Veteran NBC anchor Tom Brokaw took the Obama administration to task Thursday on The Cycle, calling them out for going after Fox News correspondent James Rosen in a "ham-handed fashion" over his reporting about North Korea's nuclear program and being "very difficult to deal with" for journalists overall.

Host Krystal Ball tried to lead him with a question asking if the story was more of a media fascination than a pressing scandal, but Brokaw said the issue of journalistic suppression was significant, and he added that Attorney General Eric Holder's meeting with reporters outlining leak investigation guidelines Thursday should be on the record:

BROKAW: Because the public is not terribly interested doesn't make it unimportant, frankly, at this point.
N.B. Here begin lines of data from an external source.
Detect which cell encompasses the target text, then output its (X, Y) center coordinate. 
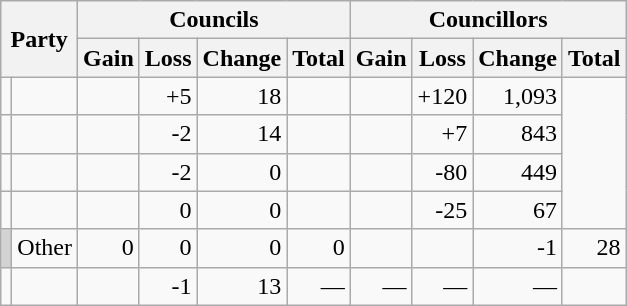
-25 (442, 210)
Party (40, 39)
14 (242, 134)
-80 (442, 172)
449 (518, 172)
843 (518, 134)
18 (242, 96)
Other (45, 248)
Councillors (488, 20)
28 (594, 248)
Councils (214, 20)
13 (242, 286)
+5 (168, 96)
1,093 (518, 96)
+120 (442, 96)
67 (518, 210)
+7 (442, 134)
Pinpoint the cell where the given text exists, returning its [x, y] midpoint coordinate. 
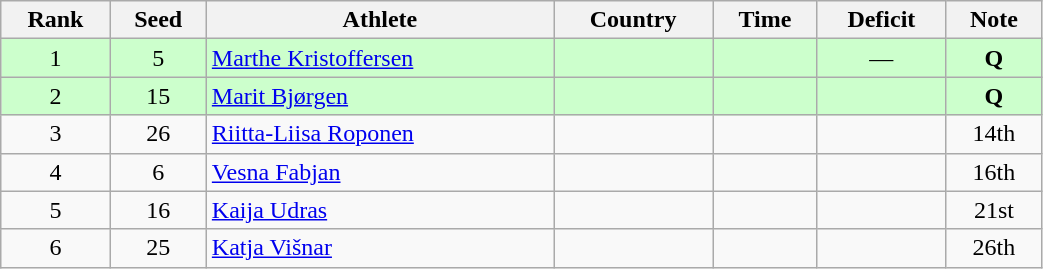
Marit Bjørgen [380, 96]
Rank [56, 20]
4 [56, 172]
2 [56, 96]
26th [994, 248]
21st [994, 210]
3 [56, 134]
Katja Višnar [380, 248]
Athlete [380, 20]
16 [158, 210]
Country [634, 20]
14th [994, 134]
15 [158, 96]
26 [158, 134]
Time [765, 20]
Kaija Udras [380, 210]
— [882, 58]
Deficit [882, 20]
Marthe Kristoffersen [380, 58]
25 [158, 248]
Riitta-Liisa Roponen [380, 134]
Seed [158, 20]
1 [56, 58]
Vesna Fabjan [380, 172]
Note [994, 20]
16th [994, 172]
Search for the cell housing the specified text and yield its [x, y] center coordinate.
I do think that there are very important issues that are involved here on both sides, by the way. The government feels very strongly that it was a violation probably of the Espionage Secrets Act. There was intel that they had developed on a very short term basis that they didn't want the North Koreans to know about at a critical time. It got out. They went at the reporter and the source, in my judgment, in a ham-handed fashion, and then the explanations afterwards took a very circuitous route between what the Attorney General had to say before the hearings, what he said publicly, what the White House is saying. I do believe that this meeting this afternoon absolutely should be on the record. Let the sunshine in.

S.E. CUPP: Of course.

BROKAW: Let's find out what the defense is, what the press institutions have to say. When it does happen to the press in Washington especially, it does take on proportions in news coverage because it's about us. And I've used the phrase before. We have glass jaws. We swing away, and then someone takes a swing at us, and we go down with the first punch. This is a case that's got more components to it. I recommend people read Walter Pincus in the Washington Post this week online, looking at what the circumstances were for the Justice Department to move, and I would hope that we can get this resolved. I do think that this 'administration has held very tightly onto information that really ought to be in the public arena. They're very difficult to deal with for working reporters on a daily basis to get what they want to out of the administration.